Bei Minus 20 Grad habe ich ihnen Tor und Tür geöffnet, damit sie vor der Kälte geschützt sind, mit ihnen geweint ob ihren harten Lebens.
Habe ihnen Mut gemacht in die Wildnis zu ziehen, in dem ich voraus lief, damit sie Hasen und sonstiges jagen eventuell fangen können und vor allem um das Joch der Abhängigkeit vom Mensch zu durchbrechen.
Aber, bitteschön, sie hätten mir nicht die Küken und Hühner auffressen sollen.
Das war bestimmt enttäuschend für Dich, aber sieh es mal so: Warum hätten sie den reich gedeckten Tisch vor der Tür verschmähen sollen?
Bei so einem lieben Herrchen, das sogar mit ihnen durch die Wälder tollt? Das wäre aus Hundesicht ausgesprochen dumm gewesen.
Eine meiner Hündinnen, viele Jahre her, ist bei einem nächtlichen Spaziergang mal abgehauen und hat sich freudig erregt durch mehrere Gärten gearbeitet, bis sie endlich, leider vor mir, an einem Bodenstall mit mehreren Kaninchen ankam. Das Gitter hatte sie im Nu zerfetzt, zwei, drei Kaninchen sofort erlegt; die anderen flohen in wilder Hast. Ein Desaster. Leider gehörten die Kaninchen einer Familie mit zwei kleinen Kindern, die mich stumm vor Trauer und Zorn mit Blicken durchbohrten, als ich am nächsten Morgen dort klingelte, um mich zu entschuldigen und Wiedergutmachung anzubieten. "Nein!", sagte die Mutter, ihre Kinder wollten keine neuen Kaninchen!
Was in ihrem Ton unausgesprochen mitschwang:
Nicht von Ihnen und Ihrem Mörder-Hund!
Ja, so was ist Mist; ich hätte sie anleinen sollen, hatte aber ihren Jagdtrieb unterschätzt. Und der war sehr ausgeprägt, diese wilde Hummel jagte zum Beispiel auch Bussen hinterher, um sie in die Reifen zu beißen.

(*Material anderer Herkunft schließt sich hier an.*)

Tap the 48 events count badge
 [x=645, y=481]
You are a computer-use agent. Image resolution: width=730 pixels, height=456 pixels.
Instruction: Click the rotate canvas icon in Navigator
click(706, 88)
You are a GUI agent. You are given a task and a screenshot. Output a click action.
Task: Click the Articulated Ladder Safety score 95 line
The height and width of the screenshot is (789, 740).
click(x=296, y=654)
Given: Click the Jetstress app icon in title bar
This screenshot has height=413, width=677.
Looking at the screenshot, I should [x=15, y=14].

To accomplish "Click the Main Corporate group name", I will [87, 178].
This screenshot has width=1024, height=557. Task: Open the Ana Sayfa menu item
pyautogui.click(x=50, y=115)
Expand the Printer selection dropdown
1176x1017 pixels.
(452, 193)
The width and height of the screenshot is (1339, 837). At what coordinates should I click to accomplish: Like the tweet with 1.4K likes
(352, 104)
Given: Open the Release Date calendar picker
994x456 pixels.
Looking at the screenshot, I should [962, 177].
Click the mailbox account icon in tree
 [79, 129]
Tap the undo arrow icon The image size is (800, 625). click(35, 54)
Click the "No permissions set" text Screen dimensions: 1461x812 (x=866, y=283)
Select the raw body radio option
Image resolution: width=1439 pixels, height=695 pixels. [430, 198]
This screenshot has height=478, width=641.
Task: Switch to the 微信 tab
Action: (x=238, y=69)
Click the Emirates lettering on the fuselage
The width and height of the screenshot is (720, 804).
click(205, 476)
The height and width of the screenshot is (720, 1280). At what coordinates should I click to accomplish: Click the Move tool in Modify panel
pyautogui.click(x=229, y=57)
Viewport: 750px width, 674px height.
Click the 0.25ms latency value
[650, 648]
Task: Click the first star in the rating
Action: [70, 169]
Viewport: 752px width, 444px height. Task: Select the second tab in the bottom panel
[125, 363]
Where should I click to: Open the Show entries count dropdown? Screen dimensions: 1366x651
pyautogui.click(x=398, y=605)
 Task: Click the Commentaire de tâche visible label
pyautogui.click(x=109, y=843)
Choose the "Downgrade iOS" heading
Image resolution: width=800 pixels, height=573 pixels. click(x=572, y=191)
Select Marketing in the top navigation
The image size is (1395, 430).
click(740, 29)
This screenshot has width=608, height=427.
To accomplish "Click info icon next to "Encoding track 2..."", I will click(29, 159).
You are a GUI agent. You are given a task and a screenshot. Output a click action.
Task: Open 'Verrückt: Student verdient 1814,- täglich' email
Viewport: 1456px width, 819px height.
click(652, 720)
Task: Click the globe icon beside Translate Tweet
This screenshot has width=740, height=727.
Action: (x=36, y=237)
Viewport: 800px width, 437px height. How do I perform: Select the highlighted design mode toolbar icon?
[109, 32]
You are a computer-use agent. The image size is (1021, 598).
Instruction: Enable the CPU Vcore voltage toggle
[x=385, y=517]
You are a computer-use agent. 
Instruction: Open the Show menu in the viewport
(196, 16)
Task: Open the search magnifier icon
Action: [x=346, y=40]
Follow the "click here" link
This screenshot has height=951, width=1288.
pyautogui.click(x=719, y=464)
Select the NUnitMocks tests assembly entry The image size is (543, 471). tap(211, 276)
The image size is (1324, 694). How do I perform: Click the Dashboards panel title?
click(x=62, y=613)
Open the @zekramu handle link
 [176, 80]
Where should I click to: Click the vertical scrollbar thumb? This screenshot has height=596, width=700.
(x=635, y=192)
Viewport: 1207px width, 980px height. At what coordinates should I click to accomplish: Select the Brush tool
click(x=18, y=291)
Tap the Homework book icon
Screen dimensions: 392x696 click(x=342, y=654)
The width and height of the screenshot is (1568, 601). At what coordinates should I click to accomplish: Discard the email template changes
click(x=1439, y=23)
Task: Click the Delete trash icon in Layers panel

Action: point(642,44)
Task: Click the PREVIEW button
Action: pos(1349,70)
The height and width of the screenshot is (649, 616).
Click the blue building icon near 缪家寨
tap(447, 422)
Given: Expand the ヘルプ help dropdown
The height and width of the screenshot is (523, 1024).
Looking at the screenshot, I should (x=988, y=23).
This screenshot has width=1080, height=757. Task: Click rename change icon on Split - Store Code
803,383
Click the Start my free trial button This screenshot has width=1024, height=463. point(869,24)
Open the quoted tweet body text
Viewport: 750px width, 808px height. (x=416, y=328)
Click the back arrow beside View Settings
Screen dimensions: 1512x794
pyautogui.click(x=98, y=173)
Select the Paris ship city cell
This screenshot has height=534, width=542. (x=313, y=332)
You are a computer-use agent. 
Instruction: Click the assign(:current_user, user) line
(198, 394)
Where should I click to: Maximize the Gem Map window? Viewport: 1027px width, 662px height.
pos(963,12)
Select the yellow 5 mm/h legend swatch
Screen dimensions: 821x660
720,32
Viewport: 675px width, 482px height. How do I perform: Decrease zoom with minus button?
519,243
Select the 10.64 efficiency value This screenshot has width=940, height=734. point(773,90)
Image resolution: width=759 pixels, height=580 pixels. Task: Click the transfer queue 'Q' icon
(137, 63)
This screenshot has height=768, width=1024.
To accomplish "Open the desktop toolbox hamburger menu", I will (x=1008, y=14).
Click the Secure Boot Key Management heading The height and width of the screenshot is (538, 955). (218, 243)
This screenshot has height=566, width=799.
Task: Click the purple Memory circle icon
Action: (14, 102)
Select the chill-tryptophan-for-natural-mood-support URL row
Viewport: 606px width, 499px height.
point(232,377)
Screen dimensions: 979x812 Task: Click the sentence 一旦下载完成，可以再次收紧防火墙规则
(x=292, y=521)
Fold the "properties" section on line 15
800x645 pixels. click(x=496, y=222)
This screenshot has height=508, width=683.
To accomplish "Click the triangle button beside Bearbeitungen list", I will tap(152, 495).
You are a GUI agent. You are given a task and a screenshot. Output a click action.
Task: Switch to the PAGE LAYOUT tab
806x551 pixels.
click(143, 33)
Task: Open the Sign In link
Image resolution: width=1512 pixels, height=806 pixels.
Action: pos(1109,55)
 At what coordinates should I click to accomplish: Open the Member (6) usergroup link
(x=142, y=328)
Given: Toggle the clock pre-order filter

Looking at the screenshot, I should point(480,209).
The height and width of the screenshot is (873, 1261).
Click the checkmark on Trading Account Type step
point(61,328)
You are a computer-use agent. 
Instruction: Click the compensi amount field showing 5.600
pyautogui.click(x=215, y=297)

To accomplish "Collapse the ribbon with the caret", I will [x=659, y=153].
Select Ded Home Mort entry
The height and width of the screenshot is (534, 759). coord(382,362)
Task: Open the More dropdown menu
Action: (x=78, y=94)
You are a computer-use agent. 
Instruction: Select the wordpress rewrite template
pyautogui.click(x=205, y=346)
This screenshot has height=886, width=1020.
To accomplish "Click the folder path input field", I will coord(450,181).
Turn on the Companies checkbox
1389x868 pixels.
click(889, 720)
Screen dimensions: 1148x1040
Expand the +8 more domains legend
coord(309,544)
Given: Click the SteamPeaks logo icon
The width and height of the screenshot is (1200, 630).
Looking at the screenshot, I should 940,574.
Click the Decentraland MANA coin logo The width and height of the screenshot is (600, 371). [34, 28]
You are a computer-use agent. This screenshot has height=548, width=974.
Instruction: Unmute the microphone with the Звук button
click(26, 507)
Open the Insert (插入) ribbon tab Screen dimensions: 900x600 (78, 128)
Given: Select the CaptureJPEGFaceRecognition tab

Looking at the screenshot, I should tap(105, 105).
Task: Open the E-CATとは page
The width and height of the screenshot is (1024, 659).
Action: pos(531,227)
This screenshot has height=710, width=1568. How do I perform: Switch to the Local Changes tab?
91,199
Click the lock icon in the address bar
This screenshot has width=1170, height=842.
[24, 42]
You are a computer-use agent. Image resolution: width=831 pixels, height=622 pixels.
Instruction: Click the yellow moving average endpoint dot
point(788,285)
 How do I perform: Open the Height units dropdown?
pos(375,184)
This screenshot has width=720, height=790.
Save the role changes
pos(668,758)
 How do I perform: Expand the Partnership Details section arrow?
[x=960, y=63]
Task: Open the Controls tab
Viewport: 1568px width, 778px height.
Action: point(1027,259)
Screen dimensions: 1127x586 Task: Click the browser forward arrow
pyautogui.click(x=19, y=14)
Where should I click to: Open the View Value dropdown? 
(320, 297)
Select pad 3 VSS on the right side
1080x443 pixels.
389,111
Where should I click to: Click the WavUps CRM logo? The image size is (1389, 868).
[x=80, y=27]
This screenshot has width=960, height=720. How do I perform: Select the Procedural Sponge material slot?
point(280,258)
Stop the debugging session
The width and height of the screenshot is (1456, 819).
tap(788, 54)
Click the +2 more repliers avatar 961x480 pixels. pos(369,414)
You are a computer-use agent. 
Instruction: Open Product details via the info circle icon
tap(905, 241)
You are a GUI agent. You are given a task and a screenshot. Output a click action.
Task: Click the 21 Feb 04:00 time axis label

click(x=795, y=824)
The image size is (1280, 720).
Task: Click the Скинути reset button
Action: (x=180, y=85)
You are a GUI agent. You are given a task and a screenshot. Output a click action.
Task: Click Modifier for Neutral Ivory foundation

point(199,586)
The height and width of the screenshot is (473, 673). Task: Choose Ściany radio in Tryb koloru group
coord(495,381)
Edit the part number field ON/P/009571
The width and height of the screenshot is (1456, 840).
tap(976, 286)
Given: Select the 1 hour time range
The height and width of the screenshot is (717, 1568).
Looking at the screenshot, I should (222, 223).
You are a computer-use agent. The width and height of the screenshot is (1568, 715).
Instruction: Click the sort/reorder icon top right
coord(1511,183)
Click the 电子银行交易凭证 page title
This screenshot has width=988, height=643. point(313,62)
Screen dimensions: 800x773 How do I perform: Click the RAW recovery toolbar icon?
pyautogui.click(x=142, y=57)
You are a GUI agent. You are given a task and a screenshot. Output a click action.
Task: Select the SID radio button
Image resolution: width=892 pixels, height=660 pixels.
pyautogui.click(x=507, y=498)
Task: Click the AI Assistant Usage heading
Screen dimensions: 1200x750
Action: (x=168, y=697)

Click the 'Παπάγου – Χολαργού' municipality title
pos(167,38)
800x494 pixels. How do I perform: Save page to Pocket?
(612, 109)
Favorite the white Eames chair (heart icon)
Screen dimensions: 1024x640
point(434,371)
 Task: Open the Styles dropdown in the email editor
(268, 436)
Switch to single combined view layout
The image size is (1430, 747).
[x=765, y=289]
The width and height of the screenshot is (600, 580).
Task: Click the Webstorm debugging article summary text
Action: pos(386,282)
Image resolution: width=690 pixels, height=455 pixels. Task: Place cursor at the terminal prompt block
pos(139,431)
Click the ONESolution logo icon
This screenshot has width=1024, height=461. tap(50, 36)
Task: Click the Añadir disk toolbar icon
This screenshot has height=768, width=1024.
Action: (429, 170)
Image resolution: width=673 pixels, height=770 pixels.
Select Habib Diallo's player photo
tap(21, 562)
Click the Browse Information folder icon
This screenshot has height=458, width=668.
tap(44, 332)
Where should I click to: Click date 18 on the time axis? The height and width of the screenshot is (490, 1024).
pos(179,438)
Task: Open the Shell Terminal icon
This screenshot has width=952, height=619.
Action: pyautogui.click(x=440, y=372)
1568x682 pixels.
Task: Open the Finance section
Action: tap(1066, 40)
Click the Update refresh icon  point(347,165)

Trotzdem hatten wir gute Jahre, man musste nur achtgeben. Spät bekam sie noch unvermutet einen Wurf mit drei Welpen, die sie sich unterwegs von irgendeinem Rüden hatte andrehen lassen; süße kleine Wesen, die sie aus ihrer Welpenstube im Nachbarzimmer am Nackenfell eines nach dem anderen in mein Bett trug, sobald ich ihr den Rücken zuwandte. Dann wurde einer der Welpen krank, genauer, er fiel von meinem Arm und hatte eine Gehirnerschütterung. Peter Pan: So hatte ich ihn getauft, weil er der Kleinste von allen war. Der Tierarzt kam, gab ihm eine Spritze und meinte, mit strikter Ruhe und viel Nähe der Hündin könne er es möglicherweise schaffen.
Die Hündin hatte sich zu dem Zeitpunkt aber schon wieder selbständiger gemacht und unternahm wenig, ihr Kleines zu wärmen. Ich dachte nach. Im Ergebnis habe ich die ganze Bagage kurzerhand in mein Bett umgesiedelt, so dass ich nachts auf der einen Seite lag, die Hündin auf der anderen, die Welpen dazwischen. Mein damaliger Freund wurde ausquartiert. Wenn Peter Pan nicht bei seiner Mama lag, die nun stetiger bei ihm blieb (weil es mein Bett war!), kugelte er herum und schmiegte sich in meine Achselhöhle. Könnte klappen, dachte ich, müsste von der Körpertemperatur hinhauen. Letztlich sind wir alle nur Säugetiere. Und es hat geklappt! Aufgestanden bin ich nicht mit Flöhen, aber mit einem nach und nach wieder gesund gewordenen Peter Pan. Darum ging's!
Die Kleinen wurden dann später geimpft, entwurmt, gechipt und fanden ein neues Zuhause bei Bekannten und Kollegen. Die Alte aber war danach sehr viel ruhiger und anhänglicher geworden. Sie starb mit etwa 14, 15 Jahren.
Weißt Du ... ich denke, wenn man mit Hunden lebt, muss man verstehen, wie sie ticken. Hunde bemühen sich ja umgekehrt auch sehr darum, zu begreifen, was wir Menschen von ihnen wollen. Jedenfalls dann, wenn sie domestiziert sind. Und wenn "Deine" Hunde es zu leicht hatten, an die Küken und Hühner zu kommen, dürften sie das so aufgefasst haben, dass Du als ihr "Alpha-Rüde" sie ihnen als Nahrung übrig gelassen hast. Irgendwie so.